3D bioprinting is a technology in which 3D structures are fabricated by layer-by-layer precise deposition of biological materials, living cells, and biochemicals. In cancer research, 3D bioprinting technology has provided hope and motivation to design models to recapitulate the in vivo TME to study cancer genesis, mechanisms, and to facilitate drug development screening by conveniently combining patient-derived cells and materials [31]. Ideal material for 3D bioprinting must meet the most important criteria, such as easy handling and deposition by the bioprinter, biocompatibility, structural and mechanical stability, tissue-specific material biomimicry, and minimalistic nontoxic byproduct generation. Herein, we discuss the most studied 3D bioprinting technologies.

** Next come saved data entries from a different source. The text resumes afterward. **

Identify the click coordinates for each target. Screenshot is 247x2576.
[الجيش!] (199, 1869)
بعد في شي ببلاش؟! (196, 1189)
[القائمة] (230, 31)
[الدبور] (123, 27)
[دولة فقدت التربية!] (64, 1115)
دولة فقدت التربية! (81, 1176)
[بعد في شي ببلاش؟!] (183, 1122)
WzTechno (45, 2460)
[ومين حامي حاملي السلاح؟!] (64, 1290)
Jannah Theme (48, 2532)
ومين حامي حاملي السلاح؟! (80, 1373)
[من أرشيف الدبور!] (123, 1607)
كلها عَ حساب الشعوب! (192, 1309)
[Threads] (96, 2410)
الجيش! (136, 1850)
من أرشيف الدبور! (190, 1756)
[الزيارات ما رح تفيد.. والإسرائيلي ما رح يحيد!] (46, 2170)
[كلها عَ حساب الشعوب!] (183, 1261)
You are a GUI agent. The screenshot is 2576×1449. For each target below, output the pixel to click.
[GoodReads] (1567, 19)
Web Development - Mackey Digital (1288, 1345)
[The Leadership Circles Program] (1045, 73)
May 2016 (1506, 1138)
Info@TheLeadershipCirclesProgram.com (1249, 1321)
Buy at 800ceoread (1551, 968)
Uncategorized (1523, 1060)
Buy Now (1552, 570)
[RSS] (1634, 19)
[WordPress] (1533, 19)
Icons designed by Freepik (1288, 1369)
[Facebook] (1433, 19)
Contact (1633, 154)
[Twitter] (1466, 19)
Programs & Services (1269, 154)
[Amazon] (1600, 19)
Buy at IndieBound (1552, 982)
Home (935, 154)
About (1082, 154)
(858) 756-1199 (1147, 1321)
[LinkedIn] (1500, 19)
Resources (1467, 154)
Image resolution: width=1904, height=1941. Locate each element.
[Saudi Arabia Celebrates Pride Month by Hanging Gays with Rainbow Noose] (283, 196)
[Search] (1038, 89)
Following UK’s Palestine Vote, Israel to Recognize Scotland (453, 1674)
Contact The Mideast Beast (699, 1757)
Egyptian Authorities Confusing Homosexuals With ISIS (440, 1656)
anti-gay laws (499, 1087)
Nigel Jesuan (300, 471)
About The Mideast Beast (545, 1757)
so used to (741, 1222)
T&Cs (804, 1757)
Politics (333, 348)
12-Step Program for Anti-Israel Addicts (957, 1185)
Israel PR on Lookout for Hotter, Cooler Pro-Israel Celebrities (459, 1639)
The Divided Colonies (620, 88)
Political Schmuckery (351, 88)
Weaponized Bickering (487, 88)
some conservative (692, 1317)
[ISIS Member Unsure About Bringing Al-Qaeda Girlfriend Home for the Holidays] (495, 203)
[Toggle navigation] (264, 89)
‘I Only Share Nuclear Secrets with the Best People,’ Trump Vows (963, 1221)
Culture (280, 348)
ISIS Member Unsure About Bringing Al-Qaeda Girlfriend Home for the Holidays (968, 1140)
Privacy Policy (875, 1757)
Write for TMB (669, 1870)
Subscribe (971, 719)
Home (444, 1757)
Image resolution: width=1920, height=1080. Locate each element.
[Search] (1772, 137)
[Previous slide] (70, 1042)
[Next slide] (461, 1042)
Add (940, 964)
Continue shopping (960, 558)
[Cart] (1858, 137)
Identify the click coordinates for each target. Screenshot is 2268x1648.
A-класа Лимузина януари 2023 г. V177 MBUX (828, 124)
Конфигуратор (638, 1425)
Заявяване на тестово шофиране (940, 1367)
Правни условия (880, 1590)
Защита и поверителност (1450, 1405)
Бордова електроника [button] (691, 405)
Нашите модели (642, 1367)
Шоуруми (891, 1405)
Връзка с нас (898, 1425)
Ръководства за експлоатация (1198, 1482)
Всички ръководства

3.1. Types of 3D Printing Technologies

In 3D bioprinting, the most important factors to be considered are biological materials used for printing, cell viability, and surface resolution. The current 3D bioprinting technologies are inkjet-based [32], microextrusion [33], stereolithography (SL)-based [34], and laser-assisted printing [35] (Figure 2). The inkjet-based 3D bioprinters were originally modified versions of 2D ink-based printers in which the ink is replaced by biological material. It works on the principle of generating bioink droplets at the printhead with the energy provided either by a heater or a piezoelectric actuator. The major common limitation of inkjet bioprinting is that the biological sample has to be in a liquid state to enable droplet formation followed by self-solidification to form organized 3D structures. Various groups have tried to address the limitation by utilizing cross-linking strategies such as chemical or UV light exposure after droplet formation. However, the cross-linking process may slow down the overall bioprinting process, affect the natural composition of extracellular material, and could also be toxic to the cells [36][37]. Compared to other technologies, the inkjet process also offers advantages such as high speed, high resolution, simplicity of operation, low cost, and compatibility with numerous biological samples.
Figure 2. 3D bioprinting technologies and classification of biomaterials in bioprinting to design epithelial cancer models.
In microextrusion 3D bioprinting, the robotically controlled printers extrude a continuous stream of bioink through a nozzle utilizing mechanical or pneumatic forces, thus, resulting in layer-by-layer deposition onto a substrate by a microextrusion head [38][39]. This technique is often described as direct ink writing (DIW), which may be equipped with UV-led sources to solidify the printed scaffold substrate in situ [40]. The substrate can be a culture dish (solid), growth medium (liquid), or material derived from the gel. The final bioprinted structure characteristics are directly dependent upon various parameters such as nozzle diameter, extrusion pressure, speed, temperature, UV-led curing, and many more. The rheological properties such as viscosity, shear thinning of the polymer or hydrogel employed play a vital role in designing the table 3D construct. It has been shown that the materials showing shear thinning behavior are preferred in microextrusion applications. During biofabrication, the high shear rate at the nozzle tip facilitates the material flow, and upon deposition, the viscosity of the material decreases automatically with a decreased shear rate. The technique has been utilized to fabricate various tissue and tumor models [41][42][43].
SL-based printing mainly includes projection-based digital light processing (DLP) and laser-based stereolithography apparatus (SLA), due to its high printing precision, excellent surface quality, and defect-free printing process has received widespread attention [44][45]. SL-based 3D printing applies light exposure (usually UV light) to convert photosensitive materials into cured solids in a layer-by-layer fashion [44][45]. The photosensitive material can be customized and formulated to have a single component or multiple components, such as biological macromolecules [45], multifunctional nanocomposites [46], and even living cells [34], which can simultaneously integrate the scaffolds’ bioactivity and function for various biomedical applications. SL printing technology offers a universal 3D printing platform for tissue engineering with high precision.
Laser-assisted bioprinting (LAB) is another promising 3D bioprinting technology that has displayed successful compatibility with biological molecules such as DNA, as well as cells [47][48]. It has shown the potential to print mammalian cells with a minor negative impact on cellular viability and functions [49]. The technology uses focused laser pulses on the absorbing layer of the ribbon to generate a high-pressure bubble that propels cell-containing materials toward the collector substrate. The LAB resolution performance is affected by the following factors: surface tension, wettability of the substrate, thickness, and viscosity of the biological material layer [50]. Until now, LAB has been explored in the area of mostly tissue engineering, but there are hopes of utilizing the technology to also explore the potential to design tumor models in the future.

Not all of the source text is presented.